Рабочие заметили Элейн, но не сделали ни малейшей попытки остановить ее, пока она шла через сквер к главному входу. Внутри остались лишь голые своды. Из здания уже вынесли и декоративное убранство из резного камня, и амвон, скамьи, купель и все прочее, церковь полностью лишилась своей величавой атмосферы. Тем не менее кому-то было интересно и здесь. В дальнем углу церкви спиной к Элейн стоял мужчина и пристально разглядывал пол. Услышав за спиной шаги, он виновато оглянулся и сказал:
– Я сейчас уйду.
– Всё в порядке, – отозвалась Элейн. – Похоже, мы оба вошли без приглашения.
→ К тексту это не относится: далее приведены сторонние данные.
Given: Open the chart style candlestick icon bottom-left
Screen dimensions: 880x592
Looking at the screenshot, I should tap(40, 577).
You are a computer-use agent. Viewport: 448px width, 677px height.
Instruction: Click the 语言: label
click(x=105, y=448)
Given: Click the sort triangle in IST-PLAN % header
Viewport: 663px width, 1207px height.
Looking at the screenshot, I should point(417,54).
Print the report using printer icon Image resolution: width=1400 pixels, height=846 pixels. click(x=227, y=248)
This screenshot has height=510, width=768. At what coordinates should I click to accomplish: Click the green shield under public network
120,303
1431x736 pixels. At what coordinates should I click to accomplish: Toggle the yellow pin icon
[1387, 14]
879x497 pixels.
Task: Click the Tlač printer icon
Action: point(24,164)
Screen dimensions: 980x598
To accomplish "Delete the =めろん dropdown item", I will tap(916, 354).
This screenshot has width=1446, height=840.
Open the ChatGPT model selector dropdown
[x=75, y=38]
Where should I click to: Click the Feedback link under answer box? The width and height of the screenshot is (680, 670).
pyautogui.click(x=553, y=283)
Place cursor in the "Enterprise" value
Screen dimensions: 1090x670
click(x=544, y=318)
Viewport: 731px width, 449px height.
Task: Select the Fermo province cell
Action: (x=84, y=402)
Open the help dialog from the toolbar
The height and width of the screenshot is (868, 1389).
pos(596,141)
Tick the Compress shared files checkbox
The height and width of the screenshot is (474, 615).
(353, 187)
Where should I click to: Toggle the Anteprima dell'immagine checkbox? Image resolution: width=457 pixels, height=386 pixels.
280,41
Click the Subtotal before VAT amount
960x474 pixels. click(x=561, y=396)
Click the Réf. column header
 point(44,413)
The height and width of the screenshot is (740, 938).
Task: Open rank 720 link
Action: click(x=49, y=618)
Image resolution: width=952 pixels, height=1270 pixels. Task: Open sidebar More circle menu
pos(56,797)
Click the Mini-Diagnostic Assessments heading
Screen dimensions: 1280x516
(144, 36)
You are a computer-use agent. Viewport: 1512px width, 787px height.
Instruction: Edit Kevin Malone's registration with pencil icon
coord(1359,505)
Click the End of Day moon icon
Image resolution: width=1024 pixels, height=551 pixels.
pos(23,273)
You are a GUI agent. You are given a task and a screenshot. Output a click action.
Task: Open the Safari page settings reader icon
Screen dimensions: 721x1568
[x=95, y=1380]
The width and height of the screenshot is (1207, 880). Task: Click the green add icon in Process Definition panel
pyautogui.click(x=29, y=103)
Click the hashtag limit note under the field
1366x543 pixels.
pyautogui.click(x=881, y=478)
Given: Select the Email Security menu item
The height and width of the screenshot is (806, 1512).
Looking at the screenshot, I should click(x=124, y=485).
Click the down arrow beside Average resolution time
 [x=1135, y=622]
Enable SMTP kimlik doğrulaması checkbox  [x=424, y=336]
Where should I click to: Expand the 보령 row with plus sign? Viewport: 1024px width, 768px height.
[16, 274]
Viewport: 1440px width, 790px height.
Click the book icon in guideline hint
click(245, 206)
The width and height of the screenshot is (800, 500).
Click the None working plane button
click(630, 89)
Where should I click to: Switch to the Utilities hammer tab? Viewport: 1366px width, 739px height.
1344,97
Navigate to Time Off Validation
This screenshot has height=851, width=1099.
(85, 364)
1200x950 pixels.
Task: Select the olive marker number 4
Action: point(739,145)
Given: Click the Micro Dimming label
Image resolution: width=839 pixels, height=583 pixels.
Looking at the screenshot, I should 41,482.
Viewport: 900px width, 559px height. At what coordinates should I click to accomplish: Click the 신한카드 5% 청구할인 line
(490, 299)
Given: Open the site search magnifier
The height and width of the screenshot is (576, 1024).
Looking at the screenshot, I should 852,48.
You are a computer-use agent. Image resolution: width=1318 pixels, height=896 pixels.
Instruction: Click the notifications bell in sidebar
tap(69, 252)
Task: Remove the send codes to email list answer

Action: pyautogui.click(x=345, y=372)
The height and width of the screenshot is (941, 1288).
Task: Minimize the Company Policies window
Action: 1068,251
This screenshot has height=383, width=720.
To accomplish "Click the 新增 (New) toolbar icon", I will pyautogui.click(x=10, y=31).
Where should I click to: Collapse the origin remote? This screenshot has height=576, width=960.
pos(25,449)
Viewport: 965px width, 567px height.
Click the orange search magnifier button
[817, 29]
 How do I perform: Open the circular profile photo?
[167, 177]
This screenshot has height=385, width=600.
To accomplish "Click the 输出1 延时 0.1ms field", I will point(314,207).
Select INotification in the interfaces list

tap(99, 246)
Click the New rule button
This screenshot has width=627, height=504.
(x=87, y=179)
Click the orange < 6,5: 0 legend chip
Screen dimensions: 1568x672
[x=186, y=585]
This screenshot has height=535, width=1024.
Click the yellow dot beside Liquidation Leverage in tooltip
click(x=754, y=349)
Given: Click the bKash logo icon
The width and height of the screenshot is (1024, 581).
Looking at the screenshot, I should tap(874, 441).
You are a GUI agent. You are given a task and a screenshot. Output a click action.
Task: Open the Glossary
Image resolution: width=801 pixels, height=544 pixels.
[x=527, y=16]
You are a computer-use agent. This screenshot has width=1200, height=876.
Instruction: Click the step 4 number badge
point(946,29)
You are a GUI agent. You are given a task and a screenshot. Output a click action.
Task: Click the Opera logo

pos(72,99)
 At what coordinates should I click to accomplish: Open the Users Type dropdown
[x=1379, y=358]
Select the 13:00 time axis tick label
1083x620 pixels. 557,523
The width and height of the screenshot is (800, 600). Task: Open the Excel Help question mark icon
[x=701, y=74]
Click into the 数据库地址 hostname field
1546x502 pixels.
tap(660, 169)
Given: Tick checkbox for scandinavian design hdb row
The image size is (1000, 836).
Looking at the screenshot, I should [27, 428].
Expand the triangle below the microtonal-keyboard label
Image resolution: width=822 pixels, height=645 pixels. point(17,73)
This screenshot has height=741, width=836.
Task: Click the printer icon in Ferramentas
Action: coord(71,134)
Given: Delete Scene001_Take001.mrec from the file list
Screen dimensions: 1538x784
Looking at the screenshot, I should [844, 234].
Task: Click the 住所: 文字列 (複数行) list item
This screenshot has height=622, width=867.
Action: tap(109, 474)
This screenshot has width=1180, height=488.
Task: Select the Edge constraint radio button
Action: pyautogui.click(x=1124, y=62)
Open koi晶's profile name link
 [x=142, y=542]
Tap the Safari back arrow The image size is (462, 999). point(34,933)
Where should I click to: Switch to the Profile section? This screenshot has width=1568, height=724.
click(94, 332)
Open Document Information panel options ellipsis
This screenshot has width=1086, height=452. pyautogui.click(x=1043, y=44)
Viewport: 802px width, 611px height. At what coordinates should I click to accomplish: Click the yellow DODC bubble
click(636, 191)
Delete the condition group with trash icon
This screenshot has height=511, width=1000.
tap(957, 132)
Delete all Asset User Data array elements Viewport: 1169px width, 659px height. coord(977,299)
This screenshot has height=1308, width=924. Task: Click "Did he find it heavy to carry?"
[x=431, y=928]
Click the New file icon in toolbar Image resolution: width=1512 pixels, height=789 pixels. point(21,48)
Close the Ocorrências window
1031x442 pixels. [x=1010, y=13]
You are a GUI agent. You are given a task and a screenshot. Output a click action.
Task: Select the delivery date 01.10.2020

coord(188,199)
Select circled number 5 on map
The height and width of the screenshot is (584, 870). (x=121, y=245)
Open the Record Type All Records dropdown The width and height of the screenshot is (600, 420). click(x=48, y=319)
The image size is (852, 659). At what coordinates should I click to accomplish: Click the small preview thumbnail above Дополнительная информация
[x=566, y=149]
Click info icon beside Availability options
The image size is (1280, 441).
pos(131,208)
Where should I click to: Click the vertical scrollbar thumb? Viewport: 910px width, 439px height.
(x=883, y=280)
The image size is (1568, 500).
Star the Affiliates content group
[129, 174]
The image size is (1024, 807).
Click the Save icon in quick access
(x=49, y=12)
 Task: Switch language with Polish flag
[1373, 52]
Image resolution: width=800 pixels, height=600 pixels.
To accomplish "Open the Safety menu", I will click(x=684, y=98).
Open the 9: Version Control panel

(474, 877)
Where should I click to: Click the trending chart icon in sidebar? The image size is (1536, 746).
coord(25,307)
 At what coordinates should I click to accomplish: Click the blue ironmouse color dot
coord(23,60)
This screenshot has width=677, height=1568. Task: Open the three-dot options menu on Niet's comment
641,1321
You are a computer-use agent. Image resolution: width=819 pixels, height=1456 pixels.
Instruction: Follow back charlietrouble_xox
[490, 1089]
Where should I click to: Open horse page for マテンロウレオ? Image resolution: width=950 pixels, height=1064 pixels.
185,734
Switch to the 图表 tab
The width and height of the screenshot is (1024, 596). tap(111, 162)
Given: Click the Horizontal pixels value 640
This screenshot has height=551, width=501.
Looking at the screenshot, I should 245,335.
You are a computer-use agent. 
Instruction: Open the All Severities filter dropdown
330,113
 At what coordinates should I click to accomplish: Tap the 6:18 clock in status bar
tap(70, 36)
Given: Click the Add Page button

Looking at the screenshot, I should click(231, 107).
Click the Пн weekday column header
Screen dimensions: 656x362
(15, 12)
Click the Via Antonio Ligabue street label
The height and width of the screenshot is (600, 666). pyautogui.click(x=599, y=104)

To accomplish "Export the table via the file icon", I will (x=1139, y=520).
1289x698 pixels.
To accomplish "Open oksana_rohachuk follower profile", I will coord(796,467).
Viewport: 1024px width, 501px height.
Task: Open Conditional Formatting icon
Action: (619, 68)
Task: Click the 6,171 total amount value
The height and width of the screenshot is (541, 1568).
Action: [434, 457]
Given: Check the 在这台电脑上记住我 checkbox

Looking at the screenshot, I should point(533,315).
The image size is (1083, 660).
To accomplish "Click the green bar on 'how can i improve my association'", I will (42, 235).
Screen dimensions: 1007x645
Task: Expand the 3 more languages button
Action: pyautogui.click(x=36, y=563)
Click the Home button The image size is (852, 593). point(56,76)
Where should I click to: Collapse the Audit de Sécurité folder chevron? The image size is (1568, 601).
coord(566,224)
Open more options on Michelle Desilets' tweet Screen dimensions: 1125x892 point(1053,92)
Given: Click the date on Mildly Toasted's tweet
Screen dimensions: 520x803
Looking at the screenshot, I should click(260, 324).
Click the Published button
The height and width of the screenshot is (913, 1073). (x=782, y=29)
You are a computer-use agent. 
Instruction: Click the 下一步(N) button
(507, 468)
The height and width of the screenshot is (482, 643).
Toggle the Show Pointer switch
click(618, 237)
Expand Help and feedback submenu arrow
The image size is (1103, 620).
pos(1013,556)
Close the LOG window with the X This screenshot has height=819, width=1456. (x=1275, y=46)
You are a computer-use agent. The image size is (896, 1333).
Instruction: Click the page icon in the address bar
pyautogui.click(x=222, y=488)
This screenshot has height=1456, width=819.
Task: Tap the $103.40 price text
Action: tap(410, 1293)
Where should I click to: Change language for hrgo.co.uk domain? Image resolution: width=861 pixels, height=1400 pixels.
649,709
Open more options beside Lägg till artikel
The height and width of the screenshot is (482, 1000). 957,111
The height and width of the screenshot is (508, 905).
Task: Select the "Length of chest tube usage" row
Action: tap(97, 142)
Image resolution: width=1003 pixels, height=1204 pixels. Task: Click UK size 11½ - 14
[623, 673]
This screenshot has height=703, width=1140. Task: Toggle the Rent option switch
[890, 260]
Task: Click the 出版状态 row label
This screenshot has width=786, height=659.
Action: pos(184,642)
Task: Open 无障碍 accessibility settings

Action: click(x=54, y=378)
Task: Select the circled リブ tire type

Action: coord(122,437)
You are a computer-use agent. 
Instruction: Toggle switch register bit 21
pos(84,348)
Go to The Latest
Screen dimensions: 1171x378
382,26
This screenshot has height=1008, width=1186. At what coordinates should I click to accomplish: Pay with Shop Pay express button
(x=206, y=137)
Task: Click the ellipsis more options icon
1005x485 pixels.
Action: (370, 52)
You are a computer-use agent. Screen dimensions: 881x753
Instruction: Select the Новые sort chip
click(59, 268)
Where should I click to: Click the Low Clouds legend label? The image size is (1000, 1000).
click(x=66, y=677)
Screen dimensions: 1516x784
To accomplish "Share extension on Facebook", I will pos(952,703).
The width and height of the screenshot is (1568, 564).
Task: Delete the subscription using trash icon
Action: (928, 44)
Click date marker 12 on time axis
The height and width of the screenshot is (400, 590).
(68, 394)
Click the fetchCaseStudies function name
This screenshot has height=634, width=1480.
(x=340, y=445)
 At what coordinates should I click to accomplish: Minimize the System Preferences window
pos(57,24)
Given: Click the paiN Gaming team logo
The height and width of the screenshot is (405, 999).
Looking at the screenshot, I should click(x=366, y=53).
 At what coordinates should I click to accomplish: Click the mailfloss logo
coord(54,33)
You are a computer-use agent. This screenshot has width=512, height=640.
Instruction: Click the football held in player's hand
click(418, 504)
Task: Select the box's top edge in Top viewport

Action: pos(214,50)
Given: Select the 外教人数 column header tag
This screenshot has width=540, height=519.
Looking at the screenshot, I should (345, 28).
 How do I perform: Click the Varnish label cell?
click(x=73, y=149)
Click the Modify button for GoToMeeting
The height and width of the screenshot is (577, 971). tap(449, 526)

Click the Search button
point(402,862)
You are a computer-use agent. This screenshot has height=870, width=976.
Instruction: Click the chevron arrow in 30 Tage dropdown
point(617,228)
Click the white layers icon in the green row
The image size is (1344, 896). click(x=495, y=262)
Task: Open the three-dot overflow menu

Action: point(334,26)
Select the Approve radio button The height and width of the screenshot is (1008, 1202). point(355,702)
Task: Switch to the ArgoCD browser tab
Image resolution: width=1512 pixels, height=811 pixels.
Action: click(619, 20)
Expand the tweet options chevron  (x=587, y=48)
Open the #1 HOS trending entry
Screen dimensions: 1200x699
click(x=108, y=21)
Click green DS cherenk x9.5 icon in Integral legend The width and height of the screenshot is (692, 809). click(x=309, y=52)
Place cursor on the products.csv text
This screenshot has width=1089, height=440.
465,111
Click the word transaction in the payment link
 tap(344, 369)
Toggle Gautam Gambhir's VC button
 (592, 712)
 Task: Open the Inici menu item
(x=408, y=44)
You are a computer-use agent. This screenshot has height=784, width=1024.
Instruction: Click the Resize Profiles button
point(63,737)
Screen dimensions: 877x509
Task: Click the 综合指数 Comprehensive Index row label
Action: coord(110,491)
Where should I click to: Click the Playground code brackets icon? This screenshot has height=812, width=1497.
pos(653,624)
Мужчина кивнул. Одет он был весьма скромно, даже невзрачно, если не считать зеленого галстука-бабочки. Хотя костюм и седые волосы выдавали в нем человека зрелых лет, на лице было на удивление мало морщин, словно его невозмутимое выражение никогда не нарушали ни улыбка, ни нахмуренные брови.
– Грустно, правда? – сказал он. – Видеть подобное в таком месте.
– Вы бывали в этой церкви раньше?
– Я заходил сюда время от времени, но здесь никогда не бывало много народа, – ответил он.
– Как она называется?
– Церковь Всех Святых. Думаю, ее построили в конце семнадцатого века. Вы любите церкви?
– Не особенно, я просто увидела дым и…
– Всем нравится смотреть на то, как сносят дома, – сказал он.
– Да, – ответила она. – Похоже на правду.
– Это как похороны. Лучше их, чем нас, верно?